GOAL 1
From the OpenObserve Sensitive Data Redaction guide, render this sentence in Spanish: "Sensitive data is read from disk but excluded from the query results."
GOAL 2
Extend the OpenObserve Sensitive Data Redaction guide past its last sentence, picking up right after the final point about pattern-level access control.

ARTICLE
►
Sensitive Data Redaction
This document explains how to configure and manage regex patterns for redacting or dropping sensitive data in OpenObserve.
Note: This feature is applicable to the OpenObserve Enterprise Edition.
Overview
The Sensitive Data Redaction feature helps prevent accidental exposure of sensitive data by applying regex-based detection to values ingested into streams and to values already stored in streams. Based on this detection, sensitive values can be either redacted or dropped. This ensures data is protected before it is stored and hidden when displayed in query results. You can configure these actions to run at ingestion time or at query time.
Ingestion time
Note: Use ingestion time redaction or drop when you want to ensure sensitive data is never stored on disk. This is the most secure option for compliance requirements, as the original sensitive data cannot be recovered once it's redacted or dropped during ingestion.
- Redaction: Sensitive data is masked before being stored on disk.
- Drop: Sensitive data is removed before being stored on disk.
Query time
Note: If you have already ingested sensitive data and it's stored on disk, you can use query time redaction or drop to protect it. This allows you to apply sensitive data redaction to existing data.
- Redaction: Sensitive data is read from disk but masked before results are displayed.
- Drop: Sensitive data is read from disk but excluded from the query results.
Where to find
To access the Sensitive Data Redaction interface:
- Select the appropriate organization from the dropdown in the top-right corner.
- Select Management > Sensitive Data Redaction.
This opens the Sensitive Data Redaction interface, where you can view, create, and manage regex patterns available to the selected organization.
Who can access
Root
users have full access to both pattern creation and pattern association by default. For other users, permissions are controlled via the Regexp Patterns and Streams module in the IAM settings, using role-based access control (RBAC).
Pattern Creation:
- Users need permissions on the Regexp Patterns module to create, view, edit, or delete regex patterns.
- You can control access at both the module level (all regex patterns) and the individual pattern level for precise control.
◄
DATA EXCERPT
►
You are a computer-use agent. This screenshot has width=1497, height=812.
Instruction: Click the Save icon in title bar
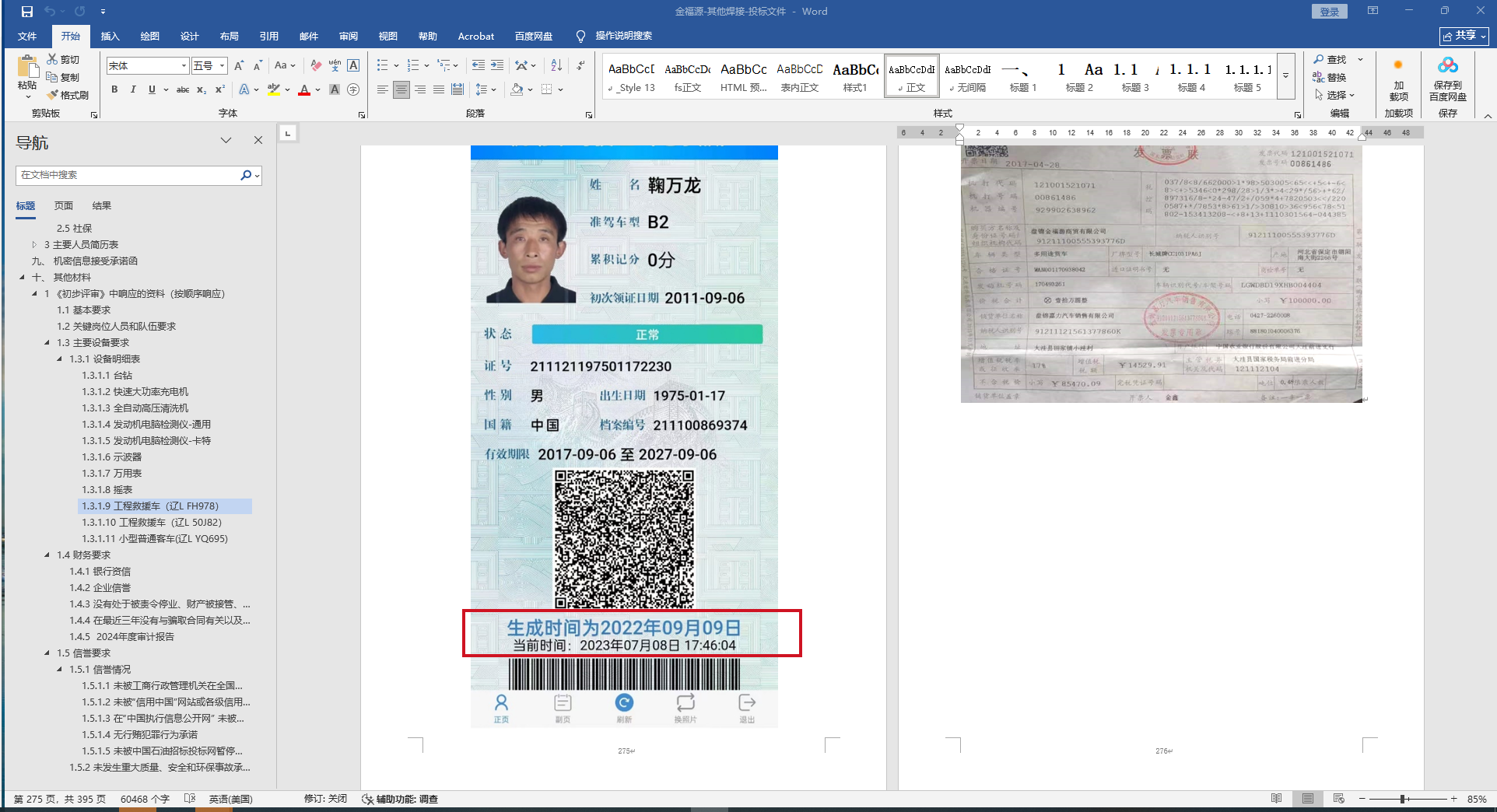[x=27, y=12]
◄
EXERCISE ANSWER 1
Los datos confidenciales se leen del disco, pero se excluyen de los resultados de la consulta.

EXERCISE ANSWER 2
Pattern Association:
- To associate patterns with stream fields, users need List permission on Regexp Patterns AND edit permission on Streams modules.
Important Note
- Regex patterns can only be applied to fields with UTF8 data type.
- The stream must have ingested data before you can apply regex patterns. Empty streams will not show field options for pattern association.
Create Regex Patterns
To create a regex pattern:
Step 1: Discover sensitive data
Step 1: Discover sensitive data
Identify which fields may contain sensitive data.
- From the left-hand menu, select Logs.
- In the stream selection dropdown, select the stream.
- Select an appropriate time range and click Run Query.
This shows the records for the selected time range.
Look for common sensitive patterns.
Sensitive Data Category | Examples | Common Fields |
---|---|---|
Personal Information | Names, emails, phone numbers | message , user_info , contact |
Financial Data | Credit cards, SSNs, bank accounts | payment_info , transaction_data |
Authentication | API keys, tokens, passwords | headers , auth_data , debug_info |
Network Data | IP addresses, MAC addresses | client_ip , network_info |
Example Sensitive Data in Logs:
Step 2: Create and test regex patterns
Step 2: Create and test regex patterns
To create regex patterns, naviagte to Management > Sensitive Data Redaction > Create Pattern.
In the pattern creation form, enter the following details:
- Name: Enter a clear, descriptive name. For example, Email Detection.
- Description: (Optional) Explain what the pattern is intended to detect.
- Regex Pattern: Paste or write the regular expression you want to use. Refer to the following common patterns.
- Test Pattern: Provide a sample input to validate that the regex works as expected.
- Click the Create and Close button to save the pattern.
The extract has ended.